The International Date Line passes through the mid-Pacific Ocean and roughly follows a 180 degrees longitude north-south line on the Earth. The 180° meridian passes through the mid Pacific, which is devoid of big land masses and mostly runs through the sparsely populated islands on the Central Pacific Ocean. Though the International Date Line follows the 180º Meridian of Longitude for most of its distance, it is not a straight line and it goes Zigzag in some places to avoid islands and countries from experiencing two different dates on either side of the Line.
Despite its importance and internationally accepted name, the International Date Line has no legal international status and countries are free to choose the dates that they observe.
Great Circles & Great Circle Routes
A Great Circle is any circle that circumnavigates the Earth, passes through its center, and always divides the Earth in half. Thus, among all the lines of latitude only the Equator is a great circle and each line of longitude combined with it diametrically opposite the meridian is a great circle. The shortest distance between any two points on the Earth lies along a great circle.
Great circles are easily identified on a globe based on the lines of latitude and longitude. As each meridian has a corresponding line on the opposite side of the Earth, all the lines of Longitude, or Meridians, are of the same length and represent half of a great circle. When combined, they cut the globe into equal halves, representing great circles. The Prime Meridian at 0° is half of a great circle, while the International Date Line at 180º on the opposite side of the globe, also represents half of a great circle. If these two are combined, they will create a full great circle which cuts the Earth into equal halves.
The Equator is the only line of latitude characterized as a great circle, as it passes through the exact centre of the Earth and divides it in half. But, none of the Lines of Latitude north and south of the Equator is a great circle, because their length decreases as they move toward the poles and they do not pass through Earth's center. Hence, these parallels are considered as small circles.

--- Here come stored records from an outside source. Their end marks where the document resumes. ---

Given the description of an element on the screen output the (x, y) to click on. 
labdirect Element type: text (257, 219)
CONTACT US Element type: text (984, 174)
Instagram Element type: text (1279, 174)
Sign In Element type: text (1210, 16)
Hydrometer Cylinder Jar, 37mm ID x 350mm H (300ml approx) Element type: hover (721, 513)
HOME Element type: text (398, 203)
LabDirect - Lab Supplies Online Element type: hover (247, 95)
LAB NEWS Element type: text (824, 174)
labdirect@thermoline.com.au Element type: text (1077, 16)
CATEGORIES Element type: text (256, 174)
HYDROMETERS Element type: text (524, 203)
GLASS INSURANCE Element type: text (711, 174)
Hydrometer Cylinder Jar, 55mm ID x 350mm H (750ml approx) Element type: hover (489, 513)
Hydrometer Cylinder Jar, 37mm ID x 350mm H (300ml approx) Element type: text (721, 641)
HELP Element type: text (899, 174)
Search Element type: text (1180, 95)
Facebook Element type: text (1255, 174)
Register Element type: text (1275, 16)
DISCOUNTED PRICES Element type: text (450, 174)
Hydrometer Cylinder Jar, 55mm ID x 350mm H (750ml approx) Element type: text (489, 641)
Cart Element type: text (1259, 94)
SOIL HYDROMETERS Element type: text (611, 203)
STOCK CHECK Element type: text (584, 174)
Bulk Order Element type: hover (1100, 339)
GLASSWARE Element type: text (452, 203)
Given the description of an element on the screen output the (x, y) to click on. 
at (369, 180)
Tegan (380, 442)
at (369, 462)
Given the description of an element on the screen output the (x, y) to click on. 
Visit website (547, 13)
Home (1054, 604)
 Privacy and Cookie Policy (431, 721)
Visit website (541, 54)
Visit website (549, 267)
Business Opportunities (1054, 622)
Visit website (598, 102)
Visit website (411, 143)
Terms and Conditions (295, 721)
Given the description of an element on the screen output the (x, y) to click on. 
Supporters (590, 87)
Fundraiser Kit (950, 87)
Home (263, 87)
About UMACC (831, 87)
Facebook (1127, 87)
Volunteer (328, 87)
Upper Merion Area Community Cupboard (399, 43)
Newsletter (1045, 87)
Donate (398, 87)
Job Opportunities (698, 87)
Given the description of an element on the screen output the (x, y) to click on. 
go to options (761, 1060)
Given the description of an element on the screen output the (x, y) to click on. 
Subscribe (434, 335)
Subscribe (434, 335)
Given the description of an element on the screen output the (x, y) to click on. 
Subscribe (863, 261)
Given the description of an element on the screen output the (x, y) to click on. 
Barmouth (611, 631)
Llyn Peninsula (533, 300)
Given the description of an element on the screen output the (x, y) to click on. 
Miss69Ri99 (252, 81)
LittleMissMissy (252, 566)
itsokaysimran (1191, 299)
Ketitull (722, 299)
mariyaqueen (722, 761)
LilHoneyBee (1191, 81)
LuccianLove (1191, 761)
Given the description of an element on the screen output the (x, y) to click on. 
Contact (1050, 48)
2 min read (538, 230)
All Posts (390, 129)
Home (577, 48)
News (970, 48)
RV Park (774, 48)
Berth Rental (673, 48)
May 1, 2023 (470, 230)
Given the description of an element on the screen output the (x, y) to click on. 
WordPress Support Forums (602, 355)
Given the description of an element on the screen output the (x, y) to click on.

Since they are the most efficient way to move across the globe, great circle routes are still used for long distance travels. They are most commonly used by ships and aircraft where wind and water currents are not a significant factor. Thus, in the northern hemisphere, planes traveling west normally follow a great circle route that moves into the Arctic. However, when traveling east, instead of the great circle route, it is more efficient for these planes to use the jet stream, a rapidly moving current of air, which is usually thousands of miles long and wide, but is relatively thin.